• _Task statement_:
How many of the lines below contain "computer"? Answer with that number alone.

[[ Data supplied open ]]

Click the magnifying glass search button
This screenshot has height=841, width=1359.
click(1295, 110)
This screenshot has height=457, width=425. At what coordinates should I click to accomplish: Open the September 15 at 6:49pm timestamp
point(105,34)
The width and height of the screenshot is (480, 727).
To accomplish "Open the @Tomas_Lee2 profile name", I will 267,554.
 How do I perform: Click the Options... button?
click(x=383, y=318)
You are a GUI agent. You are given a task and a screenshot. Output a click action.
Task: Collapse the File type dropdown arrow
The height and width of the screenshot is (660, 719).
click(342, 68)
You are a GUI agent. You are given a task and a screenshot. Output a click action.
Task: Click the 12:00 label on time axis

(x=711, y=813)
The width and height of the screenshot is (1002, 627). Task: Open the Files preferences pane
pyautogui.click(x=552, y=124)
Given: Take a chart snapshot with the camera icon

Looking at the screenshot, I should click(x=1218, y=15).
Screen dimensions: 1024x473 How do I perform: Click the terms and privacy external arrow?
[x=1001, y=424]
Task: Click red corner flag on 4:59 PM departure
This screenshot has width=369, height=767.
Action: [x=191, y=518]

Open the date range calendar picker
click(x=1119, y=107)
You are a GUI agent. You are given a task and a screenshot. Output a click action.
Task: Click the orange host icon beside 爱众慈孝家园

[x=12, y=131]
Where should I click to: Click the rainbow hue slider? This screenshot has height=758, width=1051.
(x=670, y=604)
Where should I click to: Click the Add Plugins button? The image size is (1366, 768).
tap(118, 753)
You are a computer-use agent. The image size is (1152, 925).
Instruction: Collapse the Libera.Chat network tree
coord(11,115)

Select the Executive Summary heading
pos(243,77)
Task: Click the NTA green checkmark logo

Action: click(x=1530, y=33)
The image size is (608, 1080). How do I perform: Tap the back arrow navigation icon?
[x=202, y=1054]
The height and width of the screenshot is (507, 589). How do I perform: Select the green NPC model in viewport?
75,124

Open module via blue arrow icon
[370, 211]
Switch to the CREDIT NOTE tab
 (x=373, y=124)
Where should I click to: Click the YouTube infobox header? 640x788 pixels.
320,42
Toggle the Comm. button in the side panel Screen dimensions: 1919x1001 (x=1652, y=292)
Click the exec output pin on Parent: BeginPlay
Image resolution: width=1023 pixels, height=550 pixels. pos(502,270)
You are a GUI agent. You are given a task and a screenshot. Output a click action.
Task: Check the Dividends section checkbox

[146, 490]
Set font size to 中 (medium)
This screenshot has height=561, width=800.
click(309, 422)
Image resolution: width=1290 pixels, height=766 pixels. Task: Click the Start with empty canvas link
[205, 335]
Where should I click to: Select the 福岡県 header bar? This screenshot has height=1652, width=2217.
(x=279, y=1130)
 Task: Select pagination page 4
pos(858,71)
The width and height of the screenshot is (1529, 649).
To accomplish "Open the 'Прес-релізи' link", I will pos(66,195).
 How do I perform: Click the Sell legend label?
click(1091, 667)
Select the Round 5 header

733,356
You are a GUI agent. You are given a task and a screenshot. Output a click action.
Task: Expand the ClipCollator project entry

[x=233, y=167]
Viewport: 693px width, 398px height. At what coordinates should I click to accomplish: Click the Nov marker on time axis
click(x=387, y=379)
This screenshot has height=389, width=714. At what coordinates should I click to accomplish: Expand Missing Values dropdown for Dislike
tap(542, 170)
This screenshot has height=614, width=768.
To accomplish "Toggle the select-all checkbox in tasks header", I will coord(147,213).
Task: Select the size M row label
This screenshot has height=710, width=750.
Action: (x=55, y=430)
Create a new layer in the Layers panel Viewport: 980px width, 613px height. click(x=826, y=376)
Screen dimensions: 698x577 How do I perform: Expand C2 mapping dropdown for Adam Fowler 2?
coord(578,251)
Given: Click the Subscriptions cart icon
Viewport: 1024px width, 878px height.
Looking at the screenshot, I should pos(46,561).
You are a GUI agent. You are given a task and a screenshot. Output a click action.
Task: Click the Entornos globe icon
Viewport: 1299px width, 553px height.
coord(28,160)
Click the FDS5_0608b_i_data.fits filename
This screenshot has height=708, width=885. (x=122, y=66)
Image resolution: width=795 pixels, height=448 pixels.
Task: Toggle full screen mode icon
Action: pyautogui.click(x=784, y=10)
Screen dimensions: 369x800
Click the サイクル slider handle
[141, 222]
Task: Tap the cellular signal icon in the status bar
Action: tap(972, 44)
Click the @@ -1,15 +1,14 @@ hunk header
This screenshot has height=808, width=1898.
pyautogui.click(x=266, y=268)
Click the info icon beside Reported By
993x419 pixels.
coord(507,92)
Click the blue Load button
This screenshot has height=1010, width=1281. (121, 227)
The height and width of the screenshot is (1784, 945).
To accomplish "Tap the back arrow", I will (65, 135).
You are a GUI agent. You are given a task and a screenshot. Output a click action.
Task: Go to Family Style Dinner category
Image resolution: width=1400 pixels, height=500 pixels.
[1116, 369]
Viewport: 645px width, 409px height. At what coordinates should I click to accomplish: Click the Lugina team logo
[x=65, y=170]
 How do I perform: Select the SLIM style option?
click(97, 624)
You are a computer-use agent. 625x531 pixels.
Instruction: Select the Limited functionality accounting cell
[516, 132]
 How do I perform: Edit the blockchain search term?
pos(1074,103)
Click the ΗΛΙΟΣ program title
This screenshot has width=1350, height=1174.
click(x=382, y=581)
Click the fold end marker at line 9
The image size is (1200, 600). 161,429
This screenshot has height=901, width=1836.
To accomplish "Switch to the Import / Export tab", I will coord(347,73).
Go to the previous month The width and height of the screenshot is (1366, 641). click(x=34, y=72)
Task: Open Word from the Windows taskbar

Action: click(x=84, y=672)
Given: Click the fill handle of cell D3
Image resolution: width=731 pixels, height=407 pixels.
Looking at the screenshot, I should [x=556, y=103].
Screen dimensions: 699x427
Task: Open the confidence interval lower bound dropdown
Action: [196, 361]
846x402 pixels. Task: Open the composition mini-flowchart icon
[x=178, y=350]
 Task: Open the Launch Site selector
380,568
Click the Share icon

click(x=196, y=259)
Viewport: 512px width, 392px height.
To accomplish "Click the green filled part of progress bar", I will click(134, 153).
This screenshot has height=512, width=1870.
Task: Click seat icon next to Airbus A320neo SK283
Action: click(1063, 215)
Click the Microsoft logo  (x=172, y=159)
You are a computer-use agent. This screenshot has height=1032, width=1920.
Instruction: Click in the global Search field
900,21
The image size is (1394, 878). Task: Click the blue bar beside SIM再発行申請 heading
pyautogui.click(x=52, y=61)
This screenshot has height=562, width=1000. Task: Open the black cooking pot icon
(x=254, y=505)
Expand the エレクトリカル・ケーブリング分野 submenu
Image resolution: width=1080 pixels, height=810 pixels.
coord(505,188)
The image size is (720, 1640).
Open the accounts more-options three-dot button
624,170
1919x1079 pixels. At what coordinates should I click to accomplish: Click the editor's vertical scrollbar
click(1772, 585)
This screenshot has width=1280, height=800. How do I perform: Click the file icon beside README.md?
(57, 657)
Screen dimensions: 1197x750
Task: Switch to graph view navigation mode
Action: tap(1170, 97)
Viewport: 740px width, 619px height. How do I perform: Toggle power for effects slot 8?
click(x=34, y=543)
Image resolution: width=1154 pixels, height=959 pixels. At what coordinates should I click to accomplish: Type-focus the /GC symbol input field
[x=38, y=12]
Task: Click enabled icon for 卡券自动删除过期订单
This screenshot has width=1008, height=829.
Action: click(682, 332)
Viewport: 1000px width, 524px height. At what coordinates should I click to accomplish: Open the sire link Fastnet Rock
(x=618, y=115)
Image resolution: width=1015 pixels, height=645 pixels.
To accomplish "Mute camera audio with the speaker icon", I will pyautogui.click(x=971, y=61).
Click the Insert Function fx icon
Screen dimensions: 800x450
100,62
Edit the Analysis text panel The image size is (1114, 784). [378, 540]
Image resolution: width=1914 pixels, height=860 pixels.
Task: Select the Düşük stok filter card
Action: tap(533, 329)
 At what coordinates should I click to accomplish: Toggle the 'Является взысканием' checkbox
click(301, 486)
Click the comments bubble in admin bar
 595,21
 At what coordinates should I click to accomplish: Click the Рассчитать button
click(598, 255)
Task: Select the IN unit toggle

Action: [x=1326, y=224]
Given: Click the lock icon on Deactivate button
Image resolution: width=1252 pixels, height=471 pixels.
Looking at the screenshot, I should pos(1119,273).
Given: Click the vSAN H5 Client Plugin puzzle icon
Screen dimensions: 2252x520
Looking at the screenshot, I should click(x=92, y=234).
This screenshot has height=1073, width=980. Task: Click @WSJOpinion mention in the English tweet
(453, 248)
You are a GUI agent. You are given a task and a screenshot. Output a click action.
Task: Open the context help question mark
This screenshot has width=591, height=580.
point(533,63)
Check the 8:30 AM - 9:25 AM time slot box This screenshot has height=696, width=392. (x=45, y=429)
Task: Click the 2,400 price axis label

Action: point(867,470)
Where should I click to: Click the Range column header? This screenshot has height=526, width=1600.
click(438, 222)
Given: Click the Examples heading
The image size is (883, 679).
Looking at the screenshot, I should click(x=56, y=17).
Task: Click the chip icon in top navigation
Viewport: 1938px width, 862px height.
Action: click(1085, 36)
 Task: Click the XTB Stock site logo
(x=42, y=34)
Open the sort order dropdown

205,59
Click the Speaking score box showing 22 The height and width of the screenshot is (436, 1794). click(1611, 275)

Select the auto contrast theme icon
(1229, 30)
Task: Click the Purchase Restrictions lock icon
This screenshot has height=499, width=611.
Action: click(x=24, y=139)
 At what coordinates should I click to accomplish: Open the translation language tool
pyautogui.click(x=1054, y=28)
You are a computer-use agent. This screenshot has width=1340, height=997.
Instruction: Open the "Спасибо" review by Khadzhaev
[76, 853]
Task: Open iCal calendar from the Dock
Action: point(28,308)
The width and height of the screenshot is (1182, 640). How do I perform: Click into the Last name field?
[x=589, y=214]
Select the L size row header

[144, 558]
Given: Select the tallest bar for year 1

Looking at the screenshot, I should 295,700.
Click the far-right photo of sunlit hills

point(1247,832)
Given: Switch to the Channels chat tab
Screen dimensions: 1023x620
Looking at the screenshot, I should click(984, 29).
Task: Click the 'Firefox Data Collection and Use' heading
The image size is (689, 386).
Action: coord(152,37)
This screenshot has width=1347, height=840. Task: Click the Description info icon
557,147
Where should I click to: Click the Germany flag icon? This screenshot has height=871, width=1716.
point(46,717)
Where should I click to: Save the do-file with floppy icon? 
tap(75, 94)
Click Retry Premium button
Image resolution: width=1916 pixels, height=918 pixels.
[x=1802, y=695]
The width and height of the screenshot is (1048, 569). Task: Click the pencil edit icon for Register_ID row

[[ Data supplied closed ]]

• _Exercise output_:
4